Pedro Portugal Mollinedo

El cerco indígena a La Paz

sábado, 07 de diciembre de 2019 · 00:09

Cuando Bolivia escaldaba en la incertidumbre, luego de la defección a la presidencia de Evo Morales y su vuelo a México, ese 12 de noviembre, todos los temores afloraron. En ese sombrío momento alguien publicó en las redes sociales lo siguiente:

“Se aproxima el mayor cerco indígena de la historia de La Paz desde la rebelión de Tupac Katari en 1781, y no, tus armas de fuego y aviones de guerra no los asustarán. Espero que en la zona Sur ya estén tomando sus previsiones, comprando su comida chatarra en el Megacenter. Despertaron los verdaderos Pumas, no un simulacro servil a la oligarquía cruceña”.

Los cercos indígenas a las ciudades en Bolivia –especialmente los acaecidos en La Paz– marcaron la memoria histórica de indígenas y de citadinos. 

El más memorable fue el de Tupak  Katari y de su esposa Bartolina Sisa, cuando, en 1781, miles de indios cercaron la ciudad de Nuestra Señora de La Paz, encerrando alrededor de 20.000 citadinos y provocando caos y hambruna.

Hubo otros cercos en nuestra historia. En 1811, Juan Manuel Cáceres, al mando de miles de aymaras, encierra nuevamente esta ciudad. Recordemos los más recientes de Genaro Flores, en noviembre 1979, para contrarrestar el golpe militar de entonces, y el de Felipe Quispe, el Mallku, quien, el año 2000, preludió la posterior debacle del gobierno de Gonzalo Sánchez de Lozada.

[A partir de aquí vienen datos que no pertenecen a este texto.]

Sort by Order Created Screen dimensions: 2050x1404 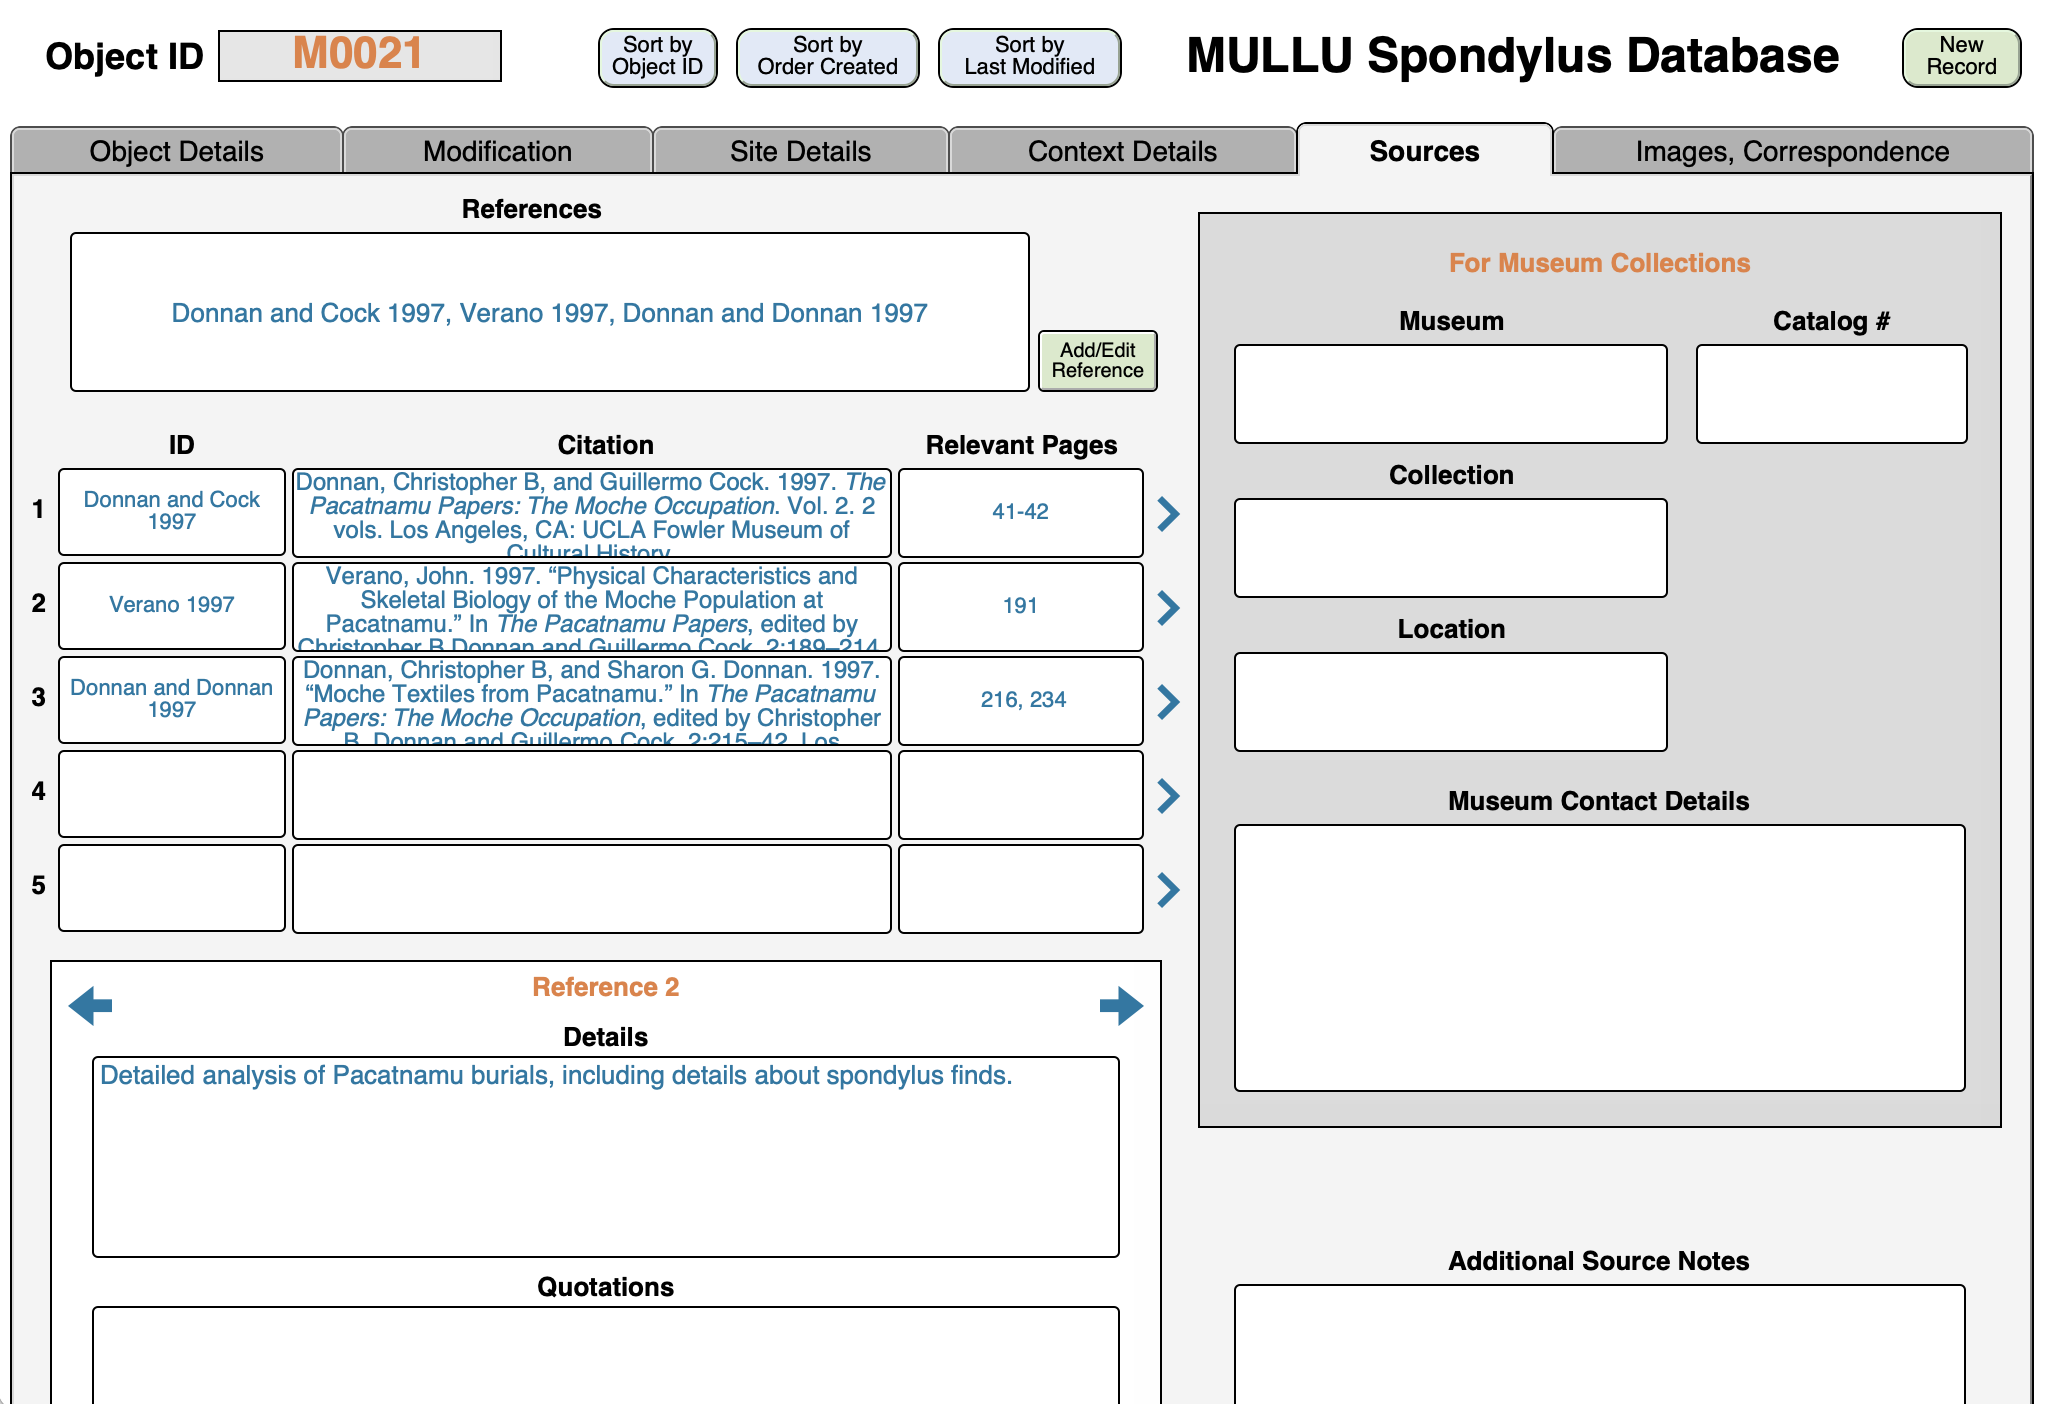[827, 57]
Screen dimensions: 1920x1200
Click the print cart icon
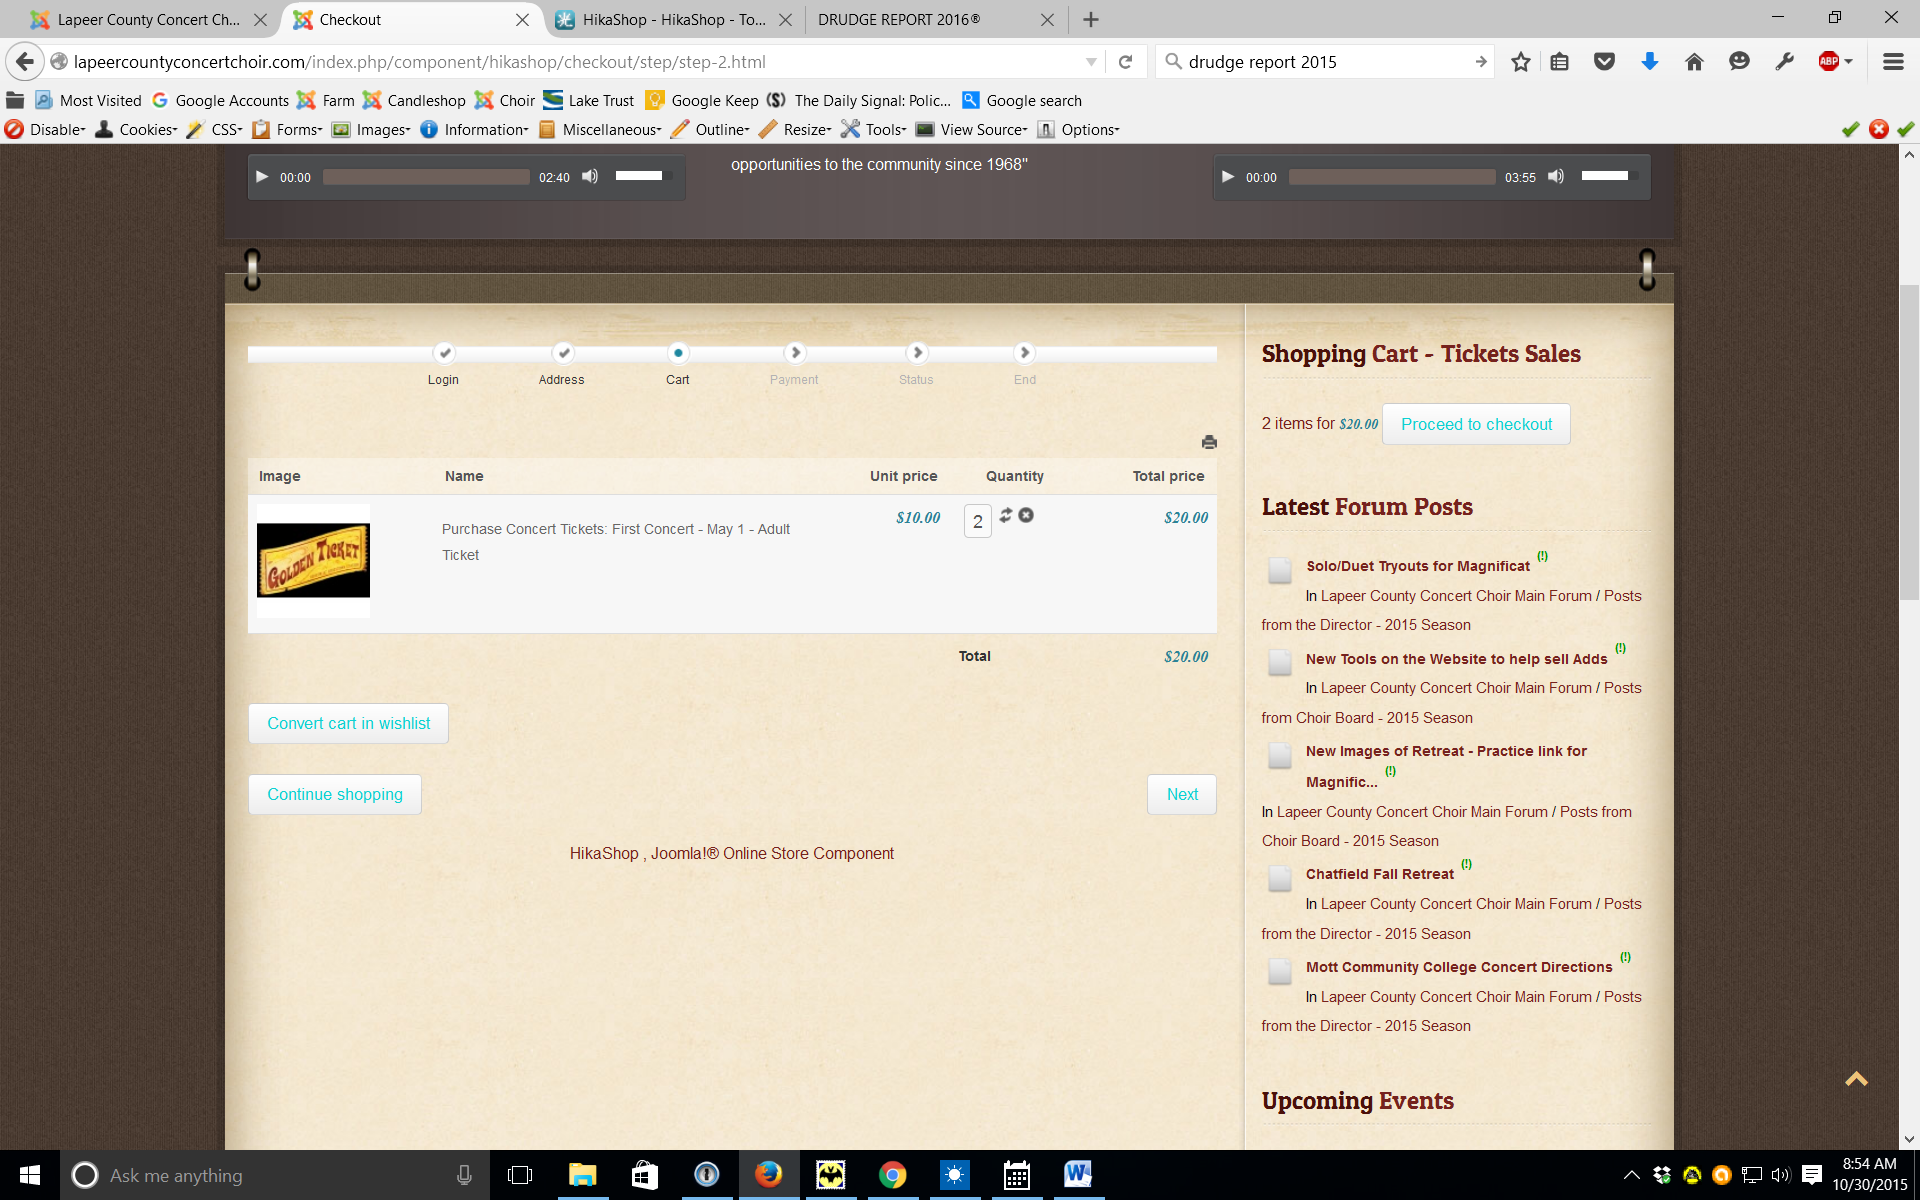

El cerco a las ciudades hace parte de las tácticas de lucha indígenas, como los levantamientos guerreros y la participación en las justas electorales. Sin embargo, este 2019 el cerco que proclamaban y ansiaban muchos no se llevó a cabo, al menos con el dramatismo y la intensidad que anhelaban. ¿Por qué?

Al ser arma ofensiva, un cerco implica condiciones sin las cuales es infructuosa. Una de éstas es la exacerbación de las contradicciones de desigualdad que lo motiva. En tiempos anteriores, la diferencia entre campo y ciudad era sustancial. La presencia del indio en las ciudades era fundamentalmente de servidumbre y el ritmo que modulaba la intensidad de cercos  y bloqueos de caminos era el ciclo agrícola de siembra y cosecha. Ahora, la interrelación campo ciudad a nivel económico y social es mucho más complejo e, irónicamente, el reciente gobierno de Evo Morales ha contribuido a ello. 

Ello hace que el protagonismo social indígena se desplace de las comunidades a las ciudades –tema de otro análisis–, siendo la ciudad de El Alto el ejemplo paradigmático de ello.

Por otro lado, y coincidente con lo anterior, los cercos indígenas a La Paz requieren un liderazgo visible y presente en los acontecimientos. Ello fue inexistente, pues quien podía haber jugado ese rol –Evo Morales– fue presa del humano temor por su vida y prefirió exilarse en México.  Como el caudillo es una presencia física y no una idea abstracta, la esperanza de muchos de sus partidarios se vio defraudada.

Parecería que la esperanza de muchos allegados al anterior gobierno, criollos instalados en cómodos y efectivos puestos de poder, era que “el indio” se rebele y los reinstale en el poder. Los acontecimientos los defraudaron, no sólo por la relativa inmovilidad de quienes esperaban se sacrifiquen por ellos, sino por las consecuencias que empiezan a manifestarse en su propio partido, el MAS.

Las élites del MAS –criollos no indígenas– renunciaron en masa, se refugiaron en embajadas o simplemente desparecieron del escenario político. El protagonismo actual en ese partido está en los indígenas y sectores populares antes discriminados. No olvidemos que el año pasado, el diputado masista Sergio Choque declaró: “…internamente, dentro del MAS existe racismo, existe el racismo entre los mismos diputados, hay sectores que responden a esas clases ‘a medias’, como dice el Presidente, que a la hora incluso de servirse una comida se separan, se hacen a un lado, y piensan que por el color que tienen, que son más blancos, piensan mejor que nosotros…”. 

La existencia de un poder racializado al interior de ese partido se confirmó, pues luego de que el denunciante “charló” con la presidenta de la cámara de Diputados, Gabriela Montaño, se retractó de sus anteriores declaraciones.

Los cercos parecen, por tanto, transmutarse, pero los conflictos persisten. Que todos seamos atentos en provecho de lograr una sociedad por fin justa y bien avenida.

 

Pedro Portugal Mollinedo es autor de ensayos y estudios sobre los pueblos indígenas de Bolivia y actual director del periódico digital Pukara.